Water trucks are a different story – or at least I hope so. Again, what a change from my beginnings. Back then it wasn't a truck, it was a cart. It was filled using a garden hose attached to a water tap. If it started looking a bitty tatty, it was flushed out using a mix of Clorox bleach and water. But that didn't happen with any regularity.
The fill fitting on the hose always seemed to be missing, of course. It was fitted with a wobble pump. It took a lot of effort to fill some types of aircraft where the water tank was in the ceiling of the cabin. By the time of the jets and their much bigger water tanks, trucks with motorized pumps came into use. They still freeze if left outside just like the old water carts.
Finally, fire extinguishers are an oft neglected part of ground support equipment history. In the days of piston-powered aircraft, however, mechanics were very familiar with fire extinguishers. Engine starting, particularly in cold weather, sometimes resulted in rather spectacular fires in the stacks, cowling and often the ground. Raw fuel would accumulate in the stacks and dribble from the blower drain.
A burp from the engine would throw a little fire and there you were. You had to make a judgment call as to if the engine would start and blow out the fire or if it was a little too vigorous for safety. In that case, the CO2 extinguishers of the day came into play.
The good thing was they did no damage and left no residue.
The bad thing was you had to get in close. And there was also a prop to consider, easy to forget when there is fire in front of you. Never forget the prop! One thing for sure, by going from Avgas to Avjet fuel we greatly reduced the fire hazard. With so few fires we have also lost the skills we used to have in fighting them.
I could go on about tugs, lift trucks, loader lifters, belt loaders, passenger loading stairs, Whiting Loadairs, passenger loading bridges, catering vans, maintenance docks in hangars, and, of course, aircraft jacks. They have served me as subjects for many ruminations.

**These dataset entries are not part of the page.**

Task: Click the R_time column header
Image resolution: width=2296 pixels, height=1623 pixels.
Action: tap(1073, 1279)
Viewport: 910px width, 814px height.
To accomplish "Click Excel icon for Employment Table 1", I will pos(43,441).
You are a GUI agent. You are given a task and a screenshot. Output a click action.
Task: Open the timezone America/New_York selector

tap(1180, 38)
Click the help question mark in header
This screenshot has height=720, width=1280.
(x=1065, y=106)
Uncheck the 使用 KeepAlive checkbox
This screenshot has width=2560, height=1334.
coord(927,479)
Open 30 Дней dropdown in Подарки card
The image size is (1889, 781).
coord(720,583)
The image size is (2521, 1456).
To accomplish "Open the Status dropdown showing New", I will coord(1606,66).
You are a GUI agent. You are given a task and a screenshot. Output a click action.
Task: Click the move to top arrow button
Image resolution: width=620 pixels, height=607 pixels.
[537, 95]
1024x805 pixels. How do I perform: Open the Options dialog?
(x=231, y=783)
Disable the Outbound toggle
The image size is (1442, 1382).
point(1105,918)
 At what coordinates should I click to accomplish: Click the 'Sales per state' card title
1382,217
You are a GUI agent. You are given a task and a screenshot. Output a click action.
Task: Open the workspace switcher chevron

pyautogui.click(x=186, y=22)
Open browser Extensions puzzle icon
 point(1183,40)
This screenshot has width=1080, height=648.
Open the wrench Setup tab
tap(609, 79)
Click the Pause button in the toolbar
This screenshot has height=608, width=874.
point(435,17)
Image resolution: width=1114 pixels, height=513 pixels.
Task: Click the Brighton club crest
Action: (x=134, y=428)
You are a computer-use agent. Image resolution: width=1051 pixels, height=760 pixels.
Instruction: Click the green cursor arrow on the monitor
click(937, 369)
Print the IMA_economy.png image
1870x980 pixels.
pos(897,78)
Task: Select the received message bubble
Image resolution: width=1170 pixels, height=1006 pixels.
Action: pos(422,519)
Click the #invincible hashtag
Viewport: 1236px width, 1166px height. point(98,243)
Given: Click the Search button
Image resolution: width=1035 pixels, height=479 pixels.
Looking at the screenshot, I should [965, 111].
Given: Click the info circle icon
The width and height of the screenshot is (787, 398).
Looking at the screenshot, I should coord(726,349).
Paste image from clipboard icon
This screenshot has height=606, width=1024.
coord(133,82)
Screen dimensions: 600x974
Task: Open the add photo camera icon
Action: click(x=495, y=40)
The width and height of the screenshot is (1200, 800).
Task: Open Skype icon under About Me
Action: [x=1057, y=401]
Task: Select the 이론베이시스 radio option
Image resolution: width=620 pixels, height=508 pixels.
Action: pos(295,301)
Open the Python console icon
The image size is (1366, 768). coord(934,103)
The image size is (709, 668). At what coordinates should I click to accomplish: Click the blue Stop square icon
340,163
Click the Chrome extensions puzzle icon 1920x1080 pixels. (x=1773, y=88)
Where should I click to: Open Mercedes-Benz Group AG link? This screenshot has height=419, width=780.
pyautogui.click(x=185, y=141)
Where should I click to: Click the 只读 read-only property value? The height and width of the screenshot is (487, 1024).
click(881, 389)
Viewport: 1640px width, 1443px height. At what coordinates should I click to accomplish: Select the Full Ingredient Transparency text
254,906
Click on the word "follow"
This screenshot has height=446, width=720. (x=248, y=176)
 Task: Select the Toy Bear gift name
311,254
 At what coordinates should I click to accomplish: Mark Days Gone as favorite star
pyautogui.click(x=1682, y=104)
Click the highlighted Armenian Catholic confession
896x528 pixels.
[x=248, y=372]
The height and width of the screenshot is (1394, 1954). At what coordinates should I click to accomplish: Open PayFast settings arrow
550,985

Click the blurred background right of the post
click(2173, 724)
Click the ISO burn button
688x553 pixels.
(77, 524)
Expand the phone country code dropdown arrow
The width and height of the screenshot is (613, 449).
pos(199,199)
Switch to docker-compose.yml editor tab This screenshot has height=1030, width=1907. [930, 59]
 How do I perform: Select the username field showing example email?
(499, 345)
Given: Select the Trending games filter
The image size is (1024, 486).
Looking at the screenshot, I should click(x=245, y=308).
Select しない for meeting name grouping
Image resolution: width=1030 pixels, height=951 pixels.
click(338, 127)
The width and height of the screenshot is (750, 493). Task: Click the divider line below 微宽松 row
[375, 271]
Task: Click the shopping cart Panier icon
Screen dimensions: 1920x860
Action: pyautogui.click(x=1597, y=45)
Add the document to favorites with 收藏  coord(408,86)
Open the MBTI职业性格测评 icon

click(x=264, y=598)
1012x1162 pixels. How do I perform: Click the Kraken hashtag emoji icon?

Happy 20th Birthday, Ground Support Worldwide. I hope you will keep me writing for a few more years.
Dedicated to Vinnie Minuto, the first GSE mechanic I met. We both worked at Lockheed in the mid-1950s. We were on graveyard shift and Vinnie was alone in the automotive shop. Aside from responding to our equipment breakdowns, he brewed hot, strong, coffee in the back of his shop that could wake the dead and thaw frozen mechanics.